Complicating matters is the visit of King Philippe of France, who comes insisting that his sister Alais either be married to Henry's designated heir or have the terms of her dowry revoked. Alas for Alais, she is also Henry's mistress.

Yes, treachery is in the air at Chinon castle, as are love, hate, cowardliness, sodomy, fratricide and enough dirty family laundry make "Mommie Dearest" look like "The Donna Reed Show."

Foremost among Pasadena Theatre's assets is Heather Tuckfield, whose Eleanor is so agile, regal and palpably intelligent that one wonders how Henry could possibly have locked her away. But when she bares her stinger, she does so with a vengeance that all but vindicates her husband's judgment.

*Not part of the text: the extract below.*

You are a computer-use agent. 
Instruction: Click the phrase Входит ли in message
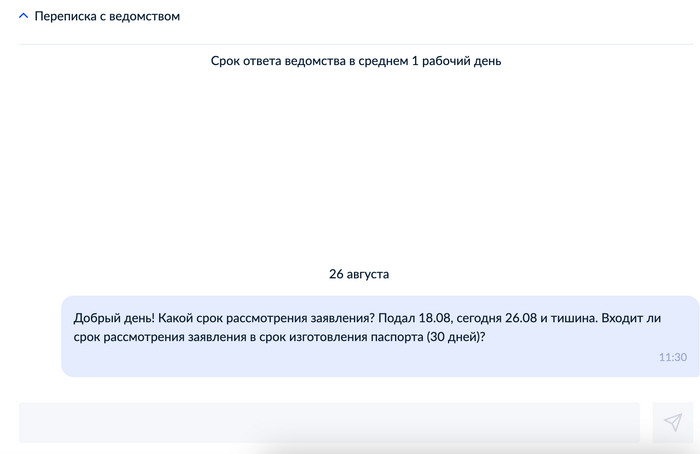coord(646,318)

Ms. Tuckfield's characterization is truly remarkable, but at times her wheels spin a bit too fast. I'd like to see her plot more deliberately and take more time to revel in the havoc she wreaks.

The other major attraction is Kevin Wallace as Richard, the cutthroat crusader who will stop at nothing to be king.

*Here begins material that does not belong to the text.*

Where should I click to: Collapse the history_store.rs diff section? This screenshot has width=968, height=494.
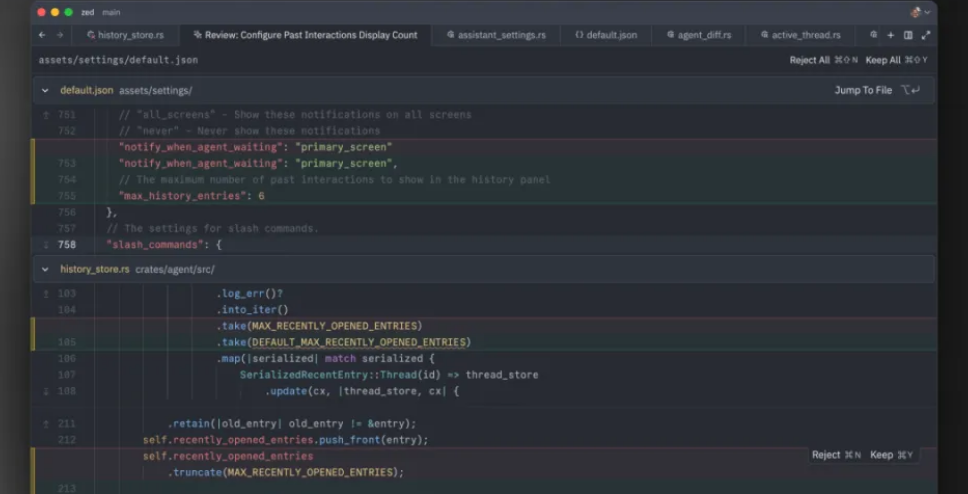point(45,269)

Also appealing is Scott Nichols as Philippe. A bit more machismo might be in order, but this teen-age king is not to be trifled with.

Elsewhere, there are problems.

Alais, Henry's lover who becomes a pawn in this 12th-century power struggle, is suitably beautiful, but Laura Stafford imbues her with only a fraction of the requisite melancholy.

Erik Delfosse is nowhere near the Machiavellian weasel Geoffrey must be.

Charlie Maloney's Henry is also problematic. He projects very well. In the wedding confrontation with Richard, he's truly excellent. Elsewhere, though, he's more teddy bear than lion; kvetchy, buffoonish and much too quick to play for a laugh.

In fact, director Jane Wingard has turned much of the play into a search for yuks, even going so far as to bill the play as a "comedy" on the program. No way.

Pronunciations and accents come by way of Britain, France and Dundalk, and the costuming is sometimes laughable. In her second act housecoat, the French princess looks more like Alice of Kramden than Alais de France.

But despite such lapses of taste, it's hard not to like the production. This is truly a remarkable play and the extraordinary Eleanor dominates the Baldwin Hall stage much as she dominated the state of Anglo-French relations 800 years ago.

"The Lion in Winter" is performed at Baldwin Hall in Millersville today, Thursday, Friday, Saturday, July 23, 27, 28 and 29.